Carbon market oversight responsibilities, including prevention of fraud and manipulation, would reside with the Federal Energy Regulatory Commission.
Increasing Energy Efficiency
The discussion draft contains numerous provisions to improve energy efficiency. The draft would establish and allocate allowances to State Energy Efficiency Development (SEED) Funds. Individuals and businesses could obtain low, or no, interest loans from SEED Funds to upgrade the efficiency of buildings, appliances, industrial processes, or vehicles. States are encouraged by the draft to implement efficiency gains by conditioning the receipt of allowances on changes in electricity ratemaking and building codes. In later years, States also would receive allowances based on improvements in consumer, residential, industrial, and transportation system energy efficiency.
The discussion draft would increase building code energy efficiency standards by 30 percent by 2010 and 50 percent by 2020, and includes provisions to assess and advertise the energy efficiency of residential and commercial buildings in the marketplace.

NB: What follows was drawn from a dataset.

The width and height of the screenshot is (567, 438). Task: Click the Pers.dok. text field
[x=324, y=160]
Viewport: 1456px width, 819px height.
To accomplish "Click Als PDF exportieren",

Spurring the Deployment of Clean Technologies
The discussion draft would establish a bonus allowance system in which power plants and other large emitters would be rewarded for carbon capture and storage, but at the same time would limit excess subsidies to emitters and provide greater certainty for project financing. Generators of electricity from renewable energy sources, including wind and solar, would also be rewarded through a separate bonus allowance pool. Incentives would also be provided for the deployment of clean technologies in the transportation sector.

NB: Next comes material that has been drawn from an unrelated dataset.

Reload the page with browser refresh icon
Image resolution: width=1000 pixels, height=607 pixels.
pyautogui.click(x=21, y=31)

Allocating Emission Allowances
The discussion draft presents four options for allocating allowance value. The first option focuses on minimizing compliance costs for regulated entities by allocating allowances without charge, following the model of the sulfur dioxide control program. The second option would provide fewer allowances to entities in covered sectors and direct more allowance value towards complementary programs that would help reduce greenhouse gas emissions; the third option would also direct allowance value to adaptation programs and international programs. A final option would use the majority of allowance value for a rebate to consumers. There are three key constants across all four options: support is given to energy efficiency and clean technology initiatives; allowance value is used for low-income protection; and unless Congress reauthorizes the bill, all allowances are auctioned from 2026 on and proceeds are returned to taxpayers on a per capita basis. This last provision is designed to encourage a Congressional program reauthorization prior to 2026.

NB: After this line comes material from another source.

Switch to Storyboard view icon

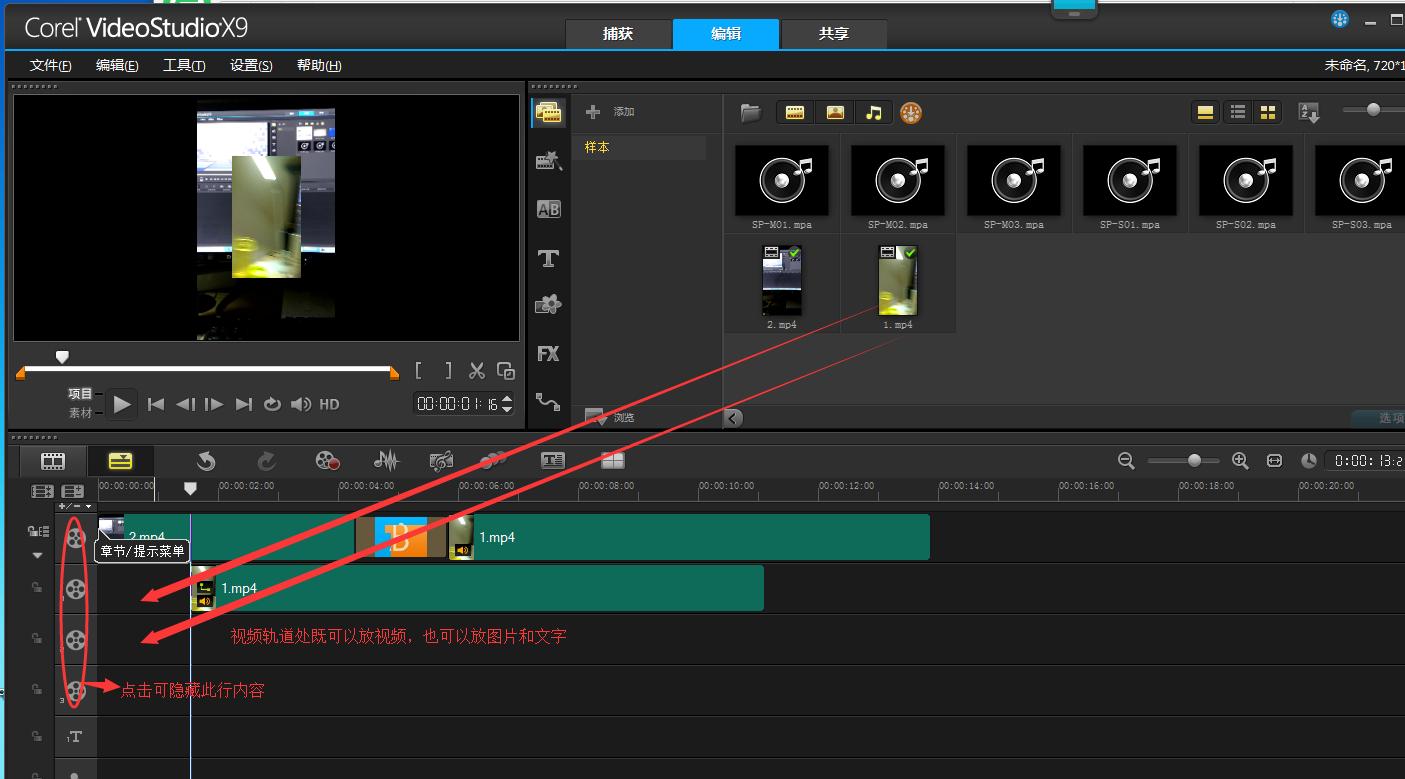click(x=52, y=461)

Implementing the Climate Change Program
Various provisions were crafted to simplify administration of, and compliance with, the program. Particular attention was given to minimizing the creation of new institutions, streamlining regulatory development and program implementation, and building upon existing institutional expertise. In addition, rather than layering a program to reduce greenhouse gases on top of the existing Clean Air Act, the draft bill would directly modify existing authority so there would be one sensible, comprehensive Federal program.
To avoid jobs and emissions moving overseas as a result of a mandatory U.S. climate change program, the discussion draft relies on various combinations of allocations to industry and border adjustments for carbon-intensive products.